This course focuses on the fundamental mechanical behavior of structural concrete, which holds the important role in civil engineering structures, such as concrete bridges. In addition, to prevent the brittle failure of structural concrete, the basics of shear failure are also explained. Specifically, each student is required to be able to calculate the following items: (1) flexural cracking capacity of a reinforced concrete member subjected to bending moment, (2) flexural capacity of a reinforced concrete member subjected to bending moment or bending moment and axial force, (3) flexural cracking width of a reinforced concrete member subjected to bending moment, and (4) shear capacity of a reinforced concrete member subjected to shear force. Although these contents are quite fundamental for the structural concrete, they are strongly required practically. It is expected for each student to fully understand the contents of this course.
By the end of this course, each student will be able to:
(1) calculate the flexural cracking capacity of a reinforced concrete member subjected to bending moment.

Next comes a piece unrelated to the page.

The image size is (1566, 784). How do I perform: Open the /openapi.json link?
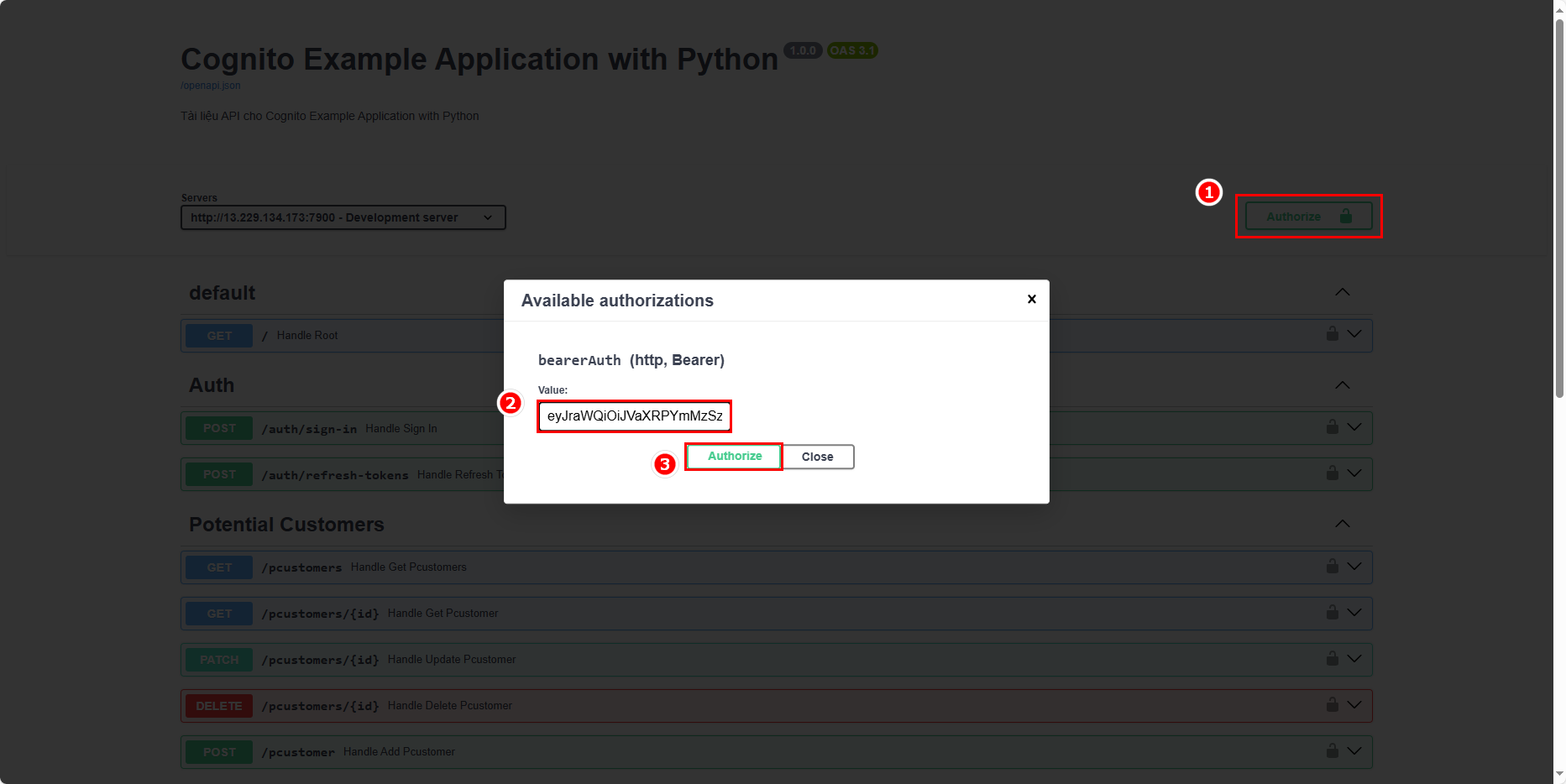210,86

(2) calculate the flexural capacity of a reinforced concrete member subjected to bending moment or bending moment and axial force.
(3) calculate the flexural cracking width of a reinforced concrete member subjected to bending moment.

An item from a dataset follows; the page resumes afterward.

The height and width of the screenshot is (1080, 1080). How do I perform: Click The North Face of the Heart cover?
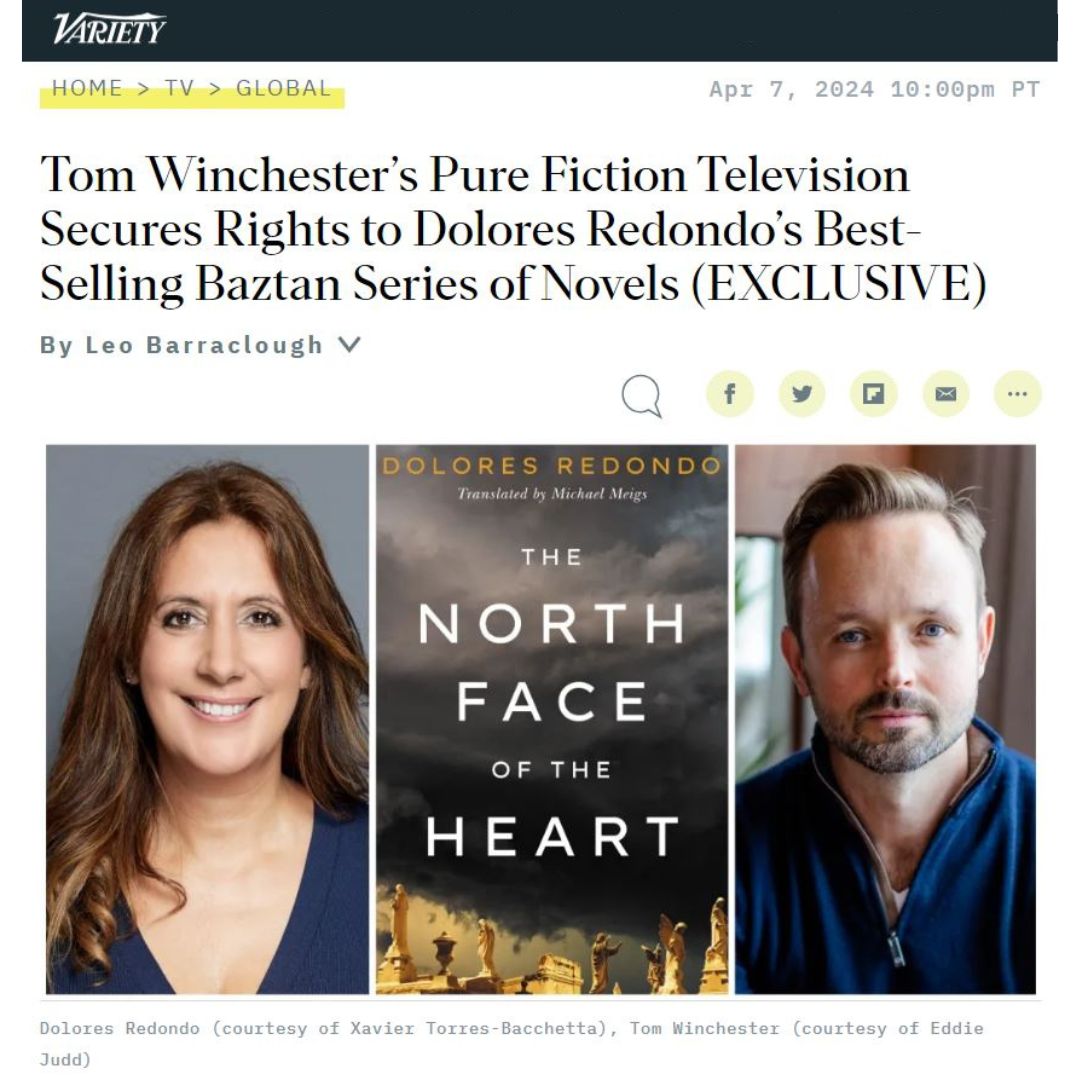pos(552,719)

(4) calculate the shear capacity of a reinforced concrete member subjected to shear force.
reinforced concrete, flexural cracking, flexural failure, flexural moment and axial force, shear failure
✔ Specialist skills | Intercultural skills | Communication skills | Critical thinking skills | ✔ Practical and/or problem-solving skills |
To confirm whether the students have understood the contents of each class or not, some assignment will be given occasionally. When the class of "pure flexure" is finished, the midterm exam will be done to check the acquisition of students whether they can understand the contents of classes. Final exam will be done for all of contents in this course.

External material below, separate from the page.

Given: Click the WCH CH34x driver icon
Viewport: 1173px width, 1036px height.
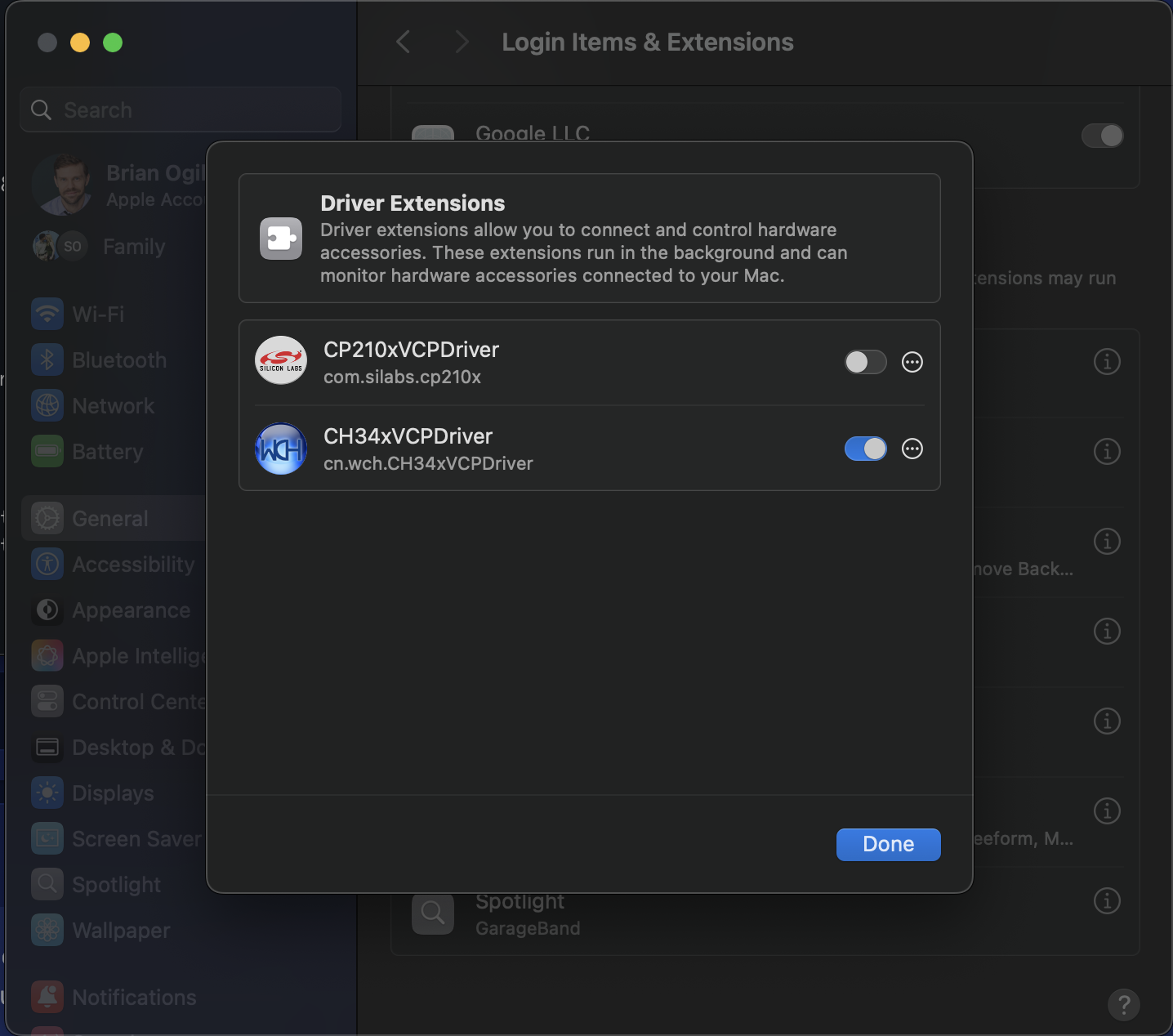Looking at the screenshot, I should pyautogui.click(x=281, y=449).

Course schedule | Required learning | |
---|---|---|
Class 1 | Fundamental three mechanical conditions for structural concrete, and the introduction of famous prestressed concrete bridges in the world as the application of structural concrete. | |
Class 2 | Flexural cracking capacity of a reinforced concrete member subjected to bending moment, and size effect. | |
Class 3 | Nonlinear behavior of a reinforced concrete member subjected to bending moment. | |
Class 4 | Yielding and failure of a reinforced concrete member subjected to bending moment. | |
Class 5 | Calculation of flexural capacity of a reinforced concrete member subjected to bending moment. | Assignment No.1: Flexural cracking and failure of a reinforced concrete member subjected to bending moment. |
Class 6 | Mechanical behaviorof a reinforced concrete member subjected to bending moment and axial force. | Submission of Assignment No.1. |
Class 7 | Failure of a reinforced concrete member subjected to bending moment and axial force, and the interaction diagram. | Return of Assignment No.1 and comments. |
Class 8 | Confirmation of the basics of a reinforced concrete member subjected to bending moment. | Mid term exam. |
Class 9 | Flexural cracking of a reinforced concrete member. | Return of Mid term exam. Assignment No.2: Failure of a reinforced concrete member subjected to bending moment and axial force. |
Class 10 | Flexural cracking width of a reinforced concrete member and durability. | Submission of Assignment No.2. |
Class 11 | Mechanical behavior of a reinforced concrete beam subjected to shear. | Return of Assignment No.2 and comments. Assignment No.3: Flexural cracking width of a reinforced concrete member subjected to bending moment. |
Class 12 | Truss analogy and the problem. | Submission of Assignment No.3. |
Class 13 | Modified truss analogy. | Return of Assignment No.3 and comments. |
Class 14 | Modified truss analogy and the problem. |
To enhance effective learning, students are encouraged to spend approximately 100 minutes preparing for class and another 100 minutes reviewing class content afterwards (including assignments) for each class.
They should do so by referring to textbooks and other course material.
The copy of PPT files used for the lecture will be delivered timely.
Junichiro Niwa: "Basics of Structural Concrete", (2nd Edition), Suuri-Kougaku Sha, ISBN: 978-4-86481-052-4.
Assignment (10%), Attendance (10%), Midterm exam (40%) and Final exam (40%). 60% is required to get the credit.
It is desirable for students to obtain the credit of Structural Mechanics 1 and Concrete Engineering.
Midterm exam will be done as the class No.8 and final exam will be done as the class No.15. Final examination will be held face-to-face style, but it may be changed according to the spread of the novel coronavirus.